### DATA FOR REVIEW

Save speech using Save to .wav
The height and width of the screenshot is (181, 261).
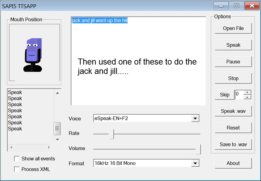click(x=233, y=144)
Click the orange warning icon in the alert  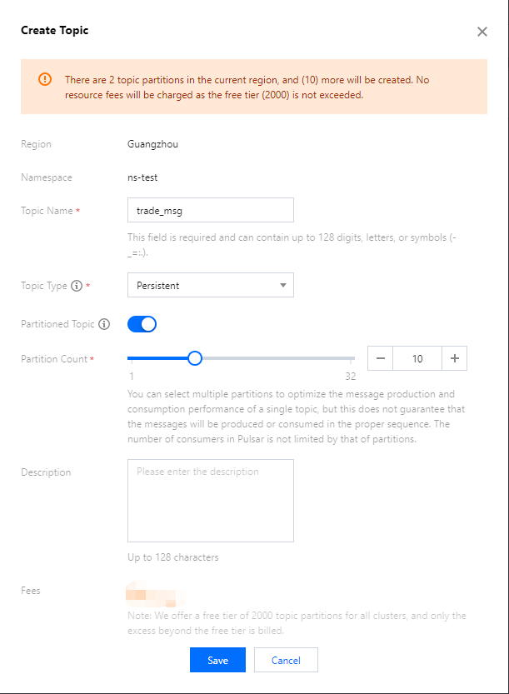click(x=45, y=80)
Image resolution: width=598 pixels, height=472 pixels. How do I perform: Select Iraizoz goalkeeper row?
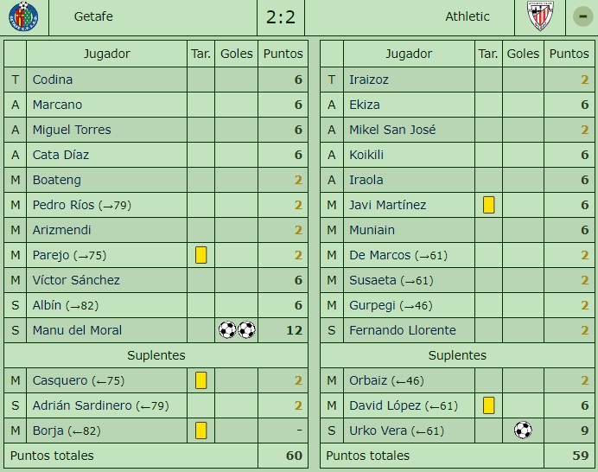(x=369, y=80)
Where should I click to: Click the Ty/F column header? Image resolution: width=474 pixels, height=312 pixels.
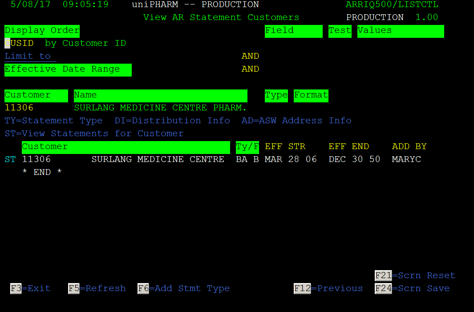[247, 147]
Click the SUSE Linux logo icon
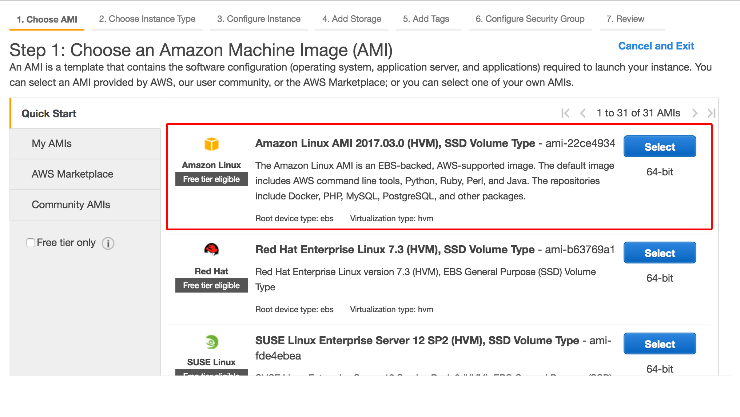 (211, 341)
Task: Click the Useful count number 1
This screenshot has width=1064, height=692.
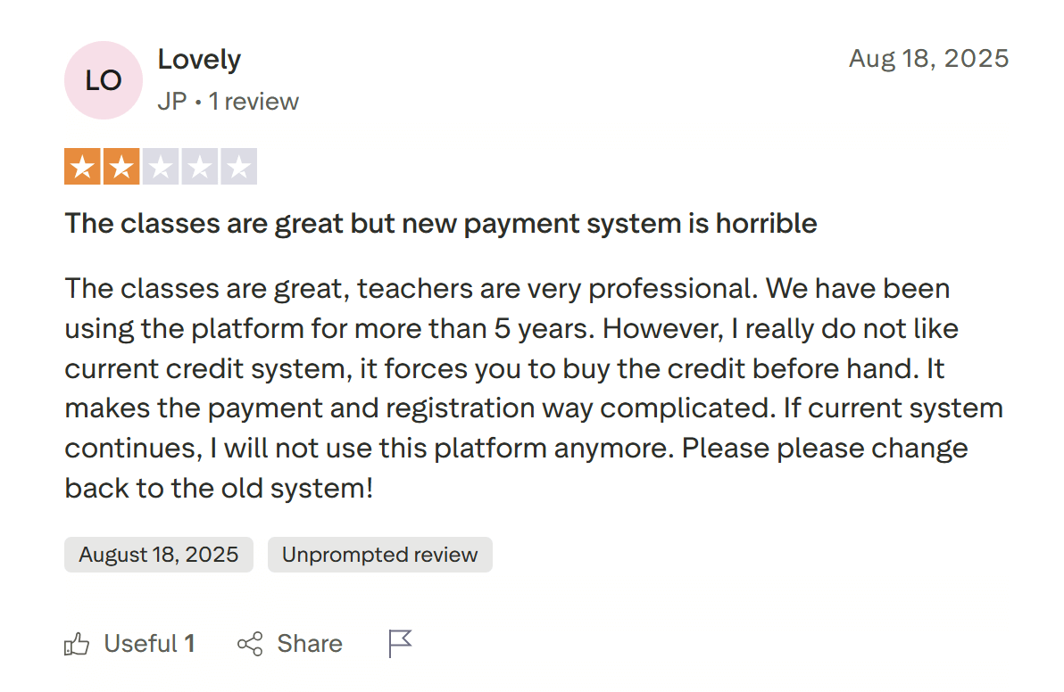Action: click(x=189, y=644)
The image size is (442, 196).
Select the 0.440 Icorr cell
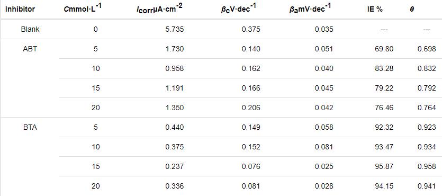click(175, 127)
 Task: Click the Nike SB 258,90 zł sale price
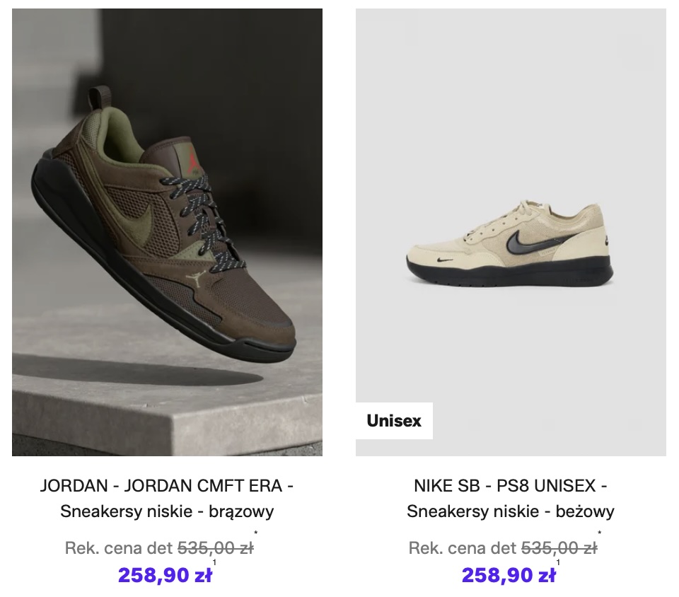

### WHAT THE EXERCISE ASKS
Whenever the string "Task" shows up in a line of the entries, copy that line.

### RESULT BELOW
Task: Click the Useful count number 1
 Task: Click the Nike SB 258,90 zł sale price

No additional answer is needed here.